Data provided:
● ● ● ●
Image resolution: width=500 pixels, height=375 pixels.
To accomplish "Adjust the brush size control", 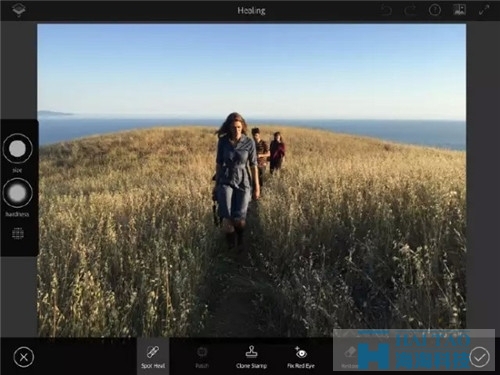I will click(17, 149).
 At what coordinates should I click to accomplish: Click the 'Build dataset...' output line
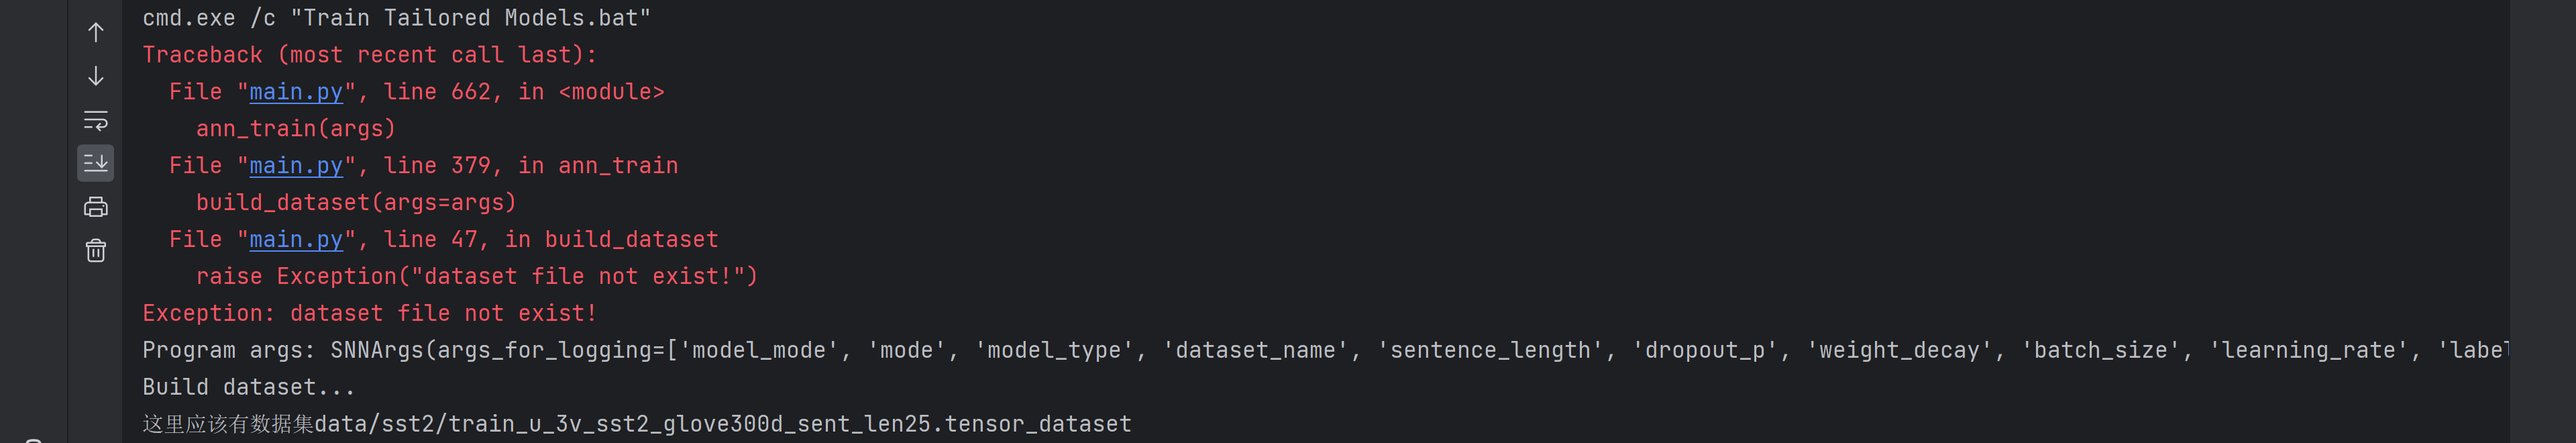coord(248,388)
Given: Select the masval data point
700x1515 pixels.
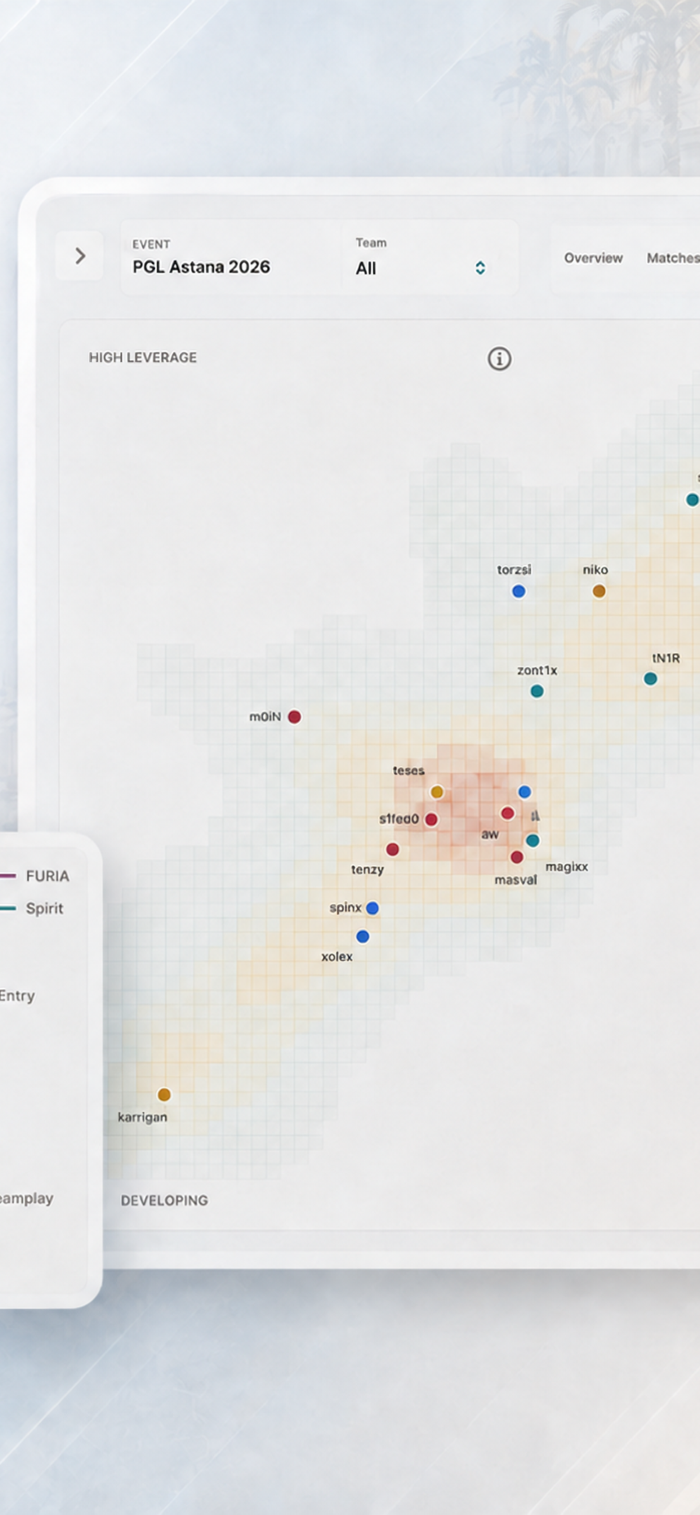Looking at the screenshot, I should 517,857.
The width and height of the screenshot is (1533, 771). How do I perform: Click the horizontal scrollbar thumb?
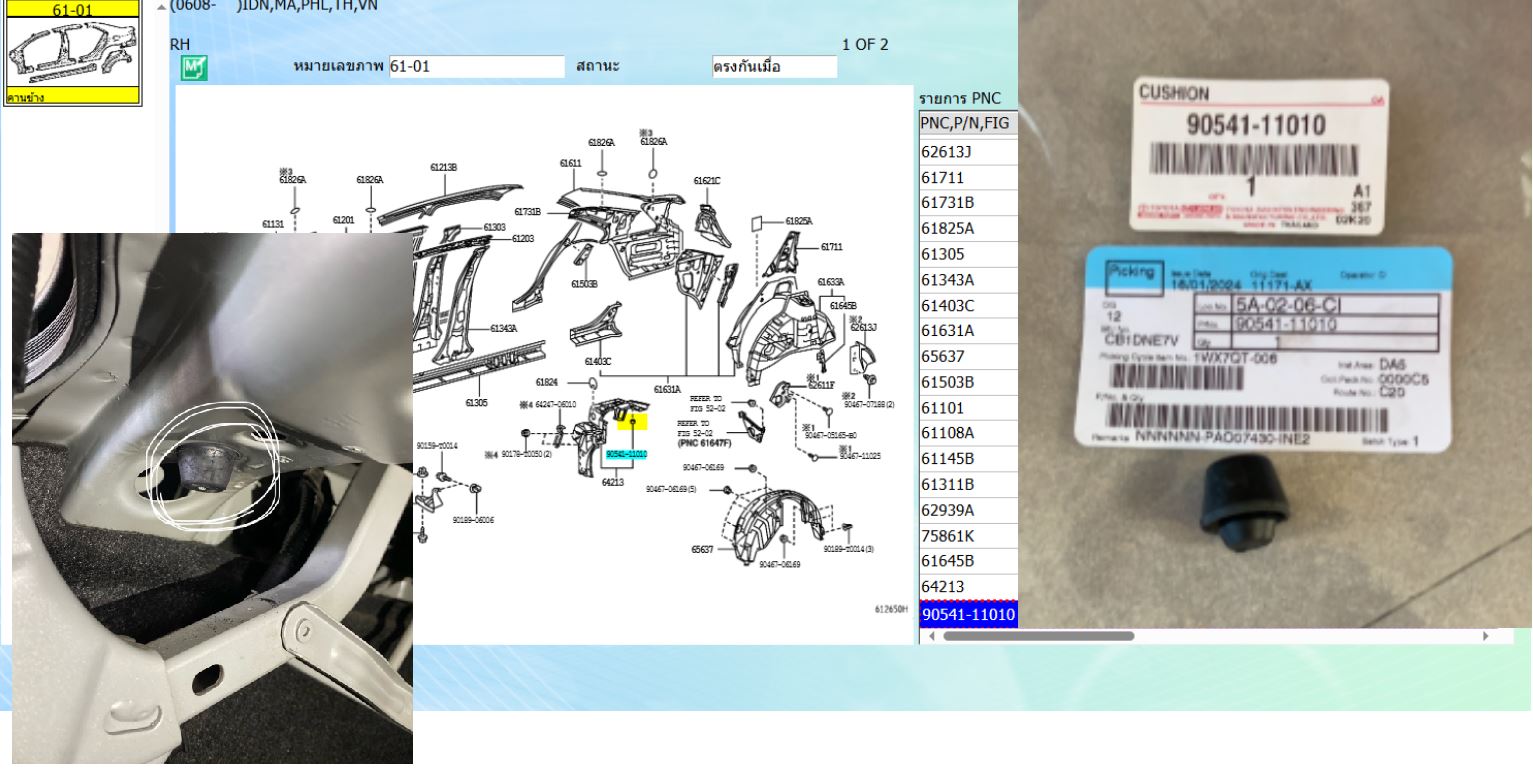[x=1038, y=636]
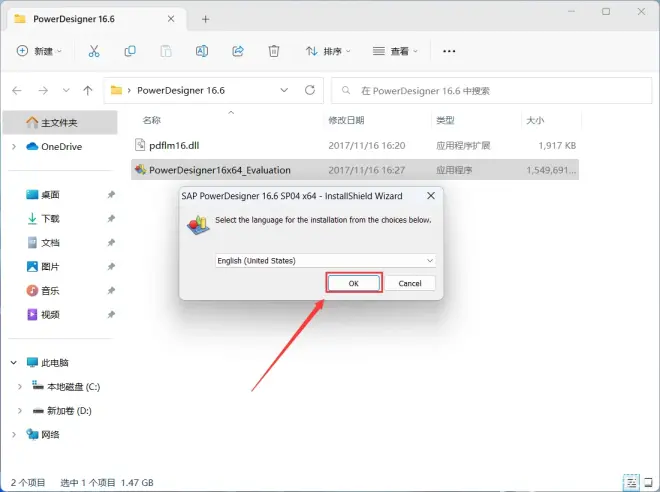Screen dimensions: 660x492
Task: Open the three-dots more options menu
Action: point(449,51)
● ● ● ●
Work order: The copy you give must run from the line containing "The width and" through the last line of the records, exactly, with the pictures left out.

Output for this exercise:
The width and height of the screenshot is (1533, 771). How do I perform: Click the horizontal scrollbar thumb?
[x=1038, y=636]
Screen dimensions: 660x492
Task: Open the three-dots more options menu
Action: point(449,51)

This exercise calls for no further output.